→ **Passage for review**
Slightly embarrassed about an old Facebook entry showing you smashed out of your mind wearing an elaborate beer bong and a T shirt that says WORK SUX BUT I NEED THE BUX? You should be, and not just because it shows someone filling the bong with some lite beer that tastes more like a urine sample than actual malted hops. You should be embarrassed because your next employer will find it too. Or should I say the hiring manager at the next job you apply for.
Unfair? Of course not. Gimme a break! Suppose you had started a business with your own money. Given two equally desirable and qualified job applicants, is Mr. or Ms. Beer Brong the kind of person you’d put first on your list? Or would it be the who looked stone cold sober on that Facebook page? What if that page linked to a blog showing off that person’s expertise in web promotion, mentoring skills, or church involvement?
Maybe you’re not the business-minded type. Try this on for size. You learn you’re about to have new baby. You work your butt off at Olive Garden or Wal-Mart or a local insurance brokerage to get a managerial promotion with medical benefits. You hire someone with less than stellar work skills. Your boss turns up that same beer bong page in the three-minute-after-the-fact forensic investigation to determine why you hired the kind of flake who showed up on Wednesday for a job that started Monday. How do you plan to defend your hiring decision?

→ **Required actions**
**A.** From the passage on party photos and job hunting, extract the stretch from "Slightly embarrassed about" through "or church involvement?".
**B.** Answer these questions from the passage on party photos and job hunting.
(i) What words are printed on the T shirt in the old Facebook entry?
(ii) Which three workplaces are named as places where you might work for a managerial promotion?
(iii) On what day did the hired flake show up for a job that started Monday?
**C.** Proceed with the passage on party photos and job hunting, picking up after its final sentence.

→ **Entries supplied**
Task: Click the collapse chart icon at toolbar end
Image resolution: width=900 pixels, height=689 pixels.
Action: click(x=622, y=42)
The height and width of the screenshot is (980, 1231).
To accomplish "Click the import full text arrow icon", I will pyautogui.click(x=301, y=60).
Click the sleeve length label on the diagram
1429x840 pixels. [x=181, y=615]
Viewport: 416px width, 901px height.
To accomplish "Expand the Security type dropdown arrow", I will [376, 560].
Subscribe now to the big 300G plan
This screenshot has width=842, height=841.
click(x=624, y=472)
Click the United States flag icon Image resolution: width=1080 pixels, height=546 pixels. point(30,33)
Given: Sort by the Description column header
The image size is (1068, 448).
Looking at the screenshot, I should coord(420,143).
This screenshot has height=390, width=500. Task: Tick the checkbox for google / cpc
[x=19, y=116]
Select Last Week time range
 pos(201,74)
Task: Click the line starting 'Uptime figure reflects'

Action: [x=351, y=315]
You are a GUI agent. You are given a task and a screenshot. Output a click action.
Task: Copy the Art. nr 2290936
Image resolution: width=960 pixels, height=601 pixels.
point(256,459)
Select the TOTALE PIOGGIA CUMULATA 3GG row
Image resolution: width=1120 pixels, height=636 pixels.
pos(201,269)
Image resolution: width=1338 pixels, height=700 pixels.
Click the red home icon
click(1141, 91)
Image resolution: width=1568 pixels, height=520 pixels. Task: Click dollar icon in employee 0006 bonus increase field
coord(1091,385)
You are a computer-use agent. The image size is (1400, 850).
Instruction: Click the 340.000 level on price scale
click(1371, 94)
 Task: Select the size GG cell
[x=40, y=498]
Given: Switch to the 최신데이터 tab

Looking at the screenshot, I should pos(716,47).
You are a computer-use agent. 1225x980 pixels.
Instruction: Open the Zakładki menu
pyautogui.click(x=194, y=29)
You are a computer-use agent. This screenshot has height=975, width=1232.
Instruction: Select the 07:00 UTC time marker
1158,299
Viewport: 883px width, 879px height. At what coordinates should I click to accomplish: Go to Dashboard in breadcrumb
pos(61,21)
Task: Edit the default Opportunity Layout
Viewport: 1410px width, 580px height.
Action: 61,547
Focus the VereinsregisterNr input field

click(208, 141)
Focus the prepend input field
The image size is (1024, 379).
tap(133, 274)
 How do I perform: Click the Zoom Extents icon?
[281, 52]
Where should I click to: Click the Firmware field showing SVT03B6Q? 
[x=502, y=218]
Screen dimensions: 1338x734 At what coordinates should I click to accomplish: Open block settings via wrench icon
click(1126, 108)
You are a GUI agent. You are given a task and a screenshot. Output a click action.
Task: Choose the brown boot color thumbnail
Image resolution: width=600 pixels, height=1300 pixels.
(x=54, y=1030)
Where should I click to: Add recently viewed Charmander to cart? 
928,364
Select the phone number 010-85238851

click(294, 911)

→ **Answers provided**
**A.**
Slightly embarrassed about an old Facebook entry showing you smashed out of your mind wearing an elaborate beer bong and a T shirt that says WORK SUX BUT I NEED THE BUX? You should be, and not just because it shows someone filling the bong with some lite beer that tastes more like a urine sample than actual malted hops. You should be embarrassed because your next employer will find it too. Or should I say the hiring manager at the next job you apply for.
Unfair? Of course not. Gimme a break! Suppose you had started a business with your own money. Given two equally desirable and qualified job applicants, is Mr. or Ms. Beer Brong the kind of person you’d put first on your list? Or would it be the who looked stone cold sober on that Facebook page? What if that page linked to a blog showing off that person’s expertise in web promotion, mentoring skills, or church involvement?

**B.**
(i) WORK SUX BUT I NEED THE BUX
(ii) Olive Garden, Wal-Mart, and a local insurance brokerage
(iii) Wednesday

**C.**
Let’s take the heat off you for a second. Suppose an apparel brand you like is demonstrably underpaying its employees and exploiting children in a third-world country. They respond to stories about factory conditions with weasel wording about local cultures taking a different view on child labor, about how they really aren’t associated with the company that runs the factory, and about how it was all set up by a consultant and not themselves. What message are they sending to you? Suppose another apparel brand you like has a factory here in your own country and has a great reputation for paying its workers fairly. You’ve seen a news story about how their workers stay on for 40% longer than the industry average and that job openings always result in lines that stretch around the block. You like both brands fine. Which are you likely to choose next time you need a T shirt?
Take it from a hiring manager. We know how to use that internet thingie almost as well as you do. Late-breaking update: it’s not even very hard. More and more, employers are acting on something you should know already. You are a brand. What you’ve published about yourself is often the only message most people will get from you. The web is the best way for a prospective employer (or children, or spouse, or ex-spouse’s attorney) to find out about Brand You.
And if you don’t control your message, it will control you.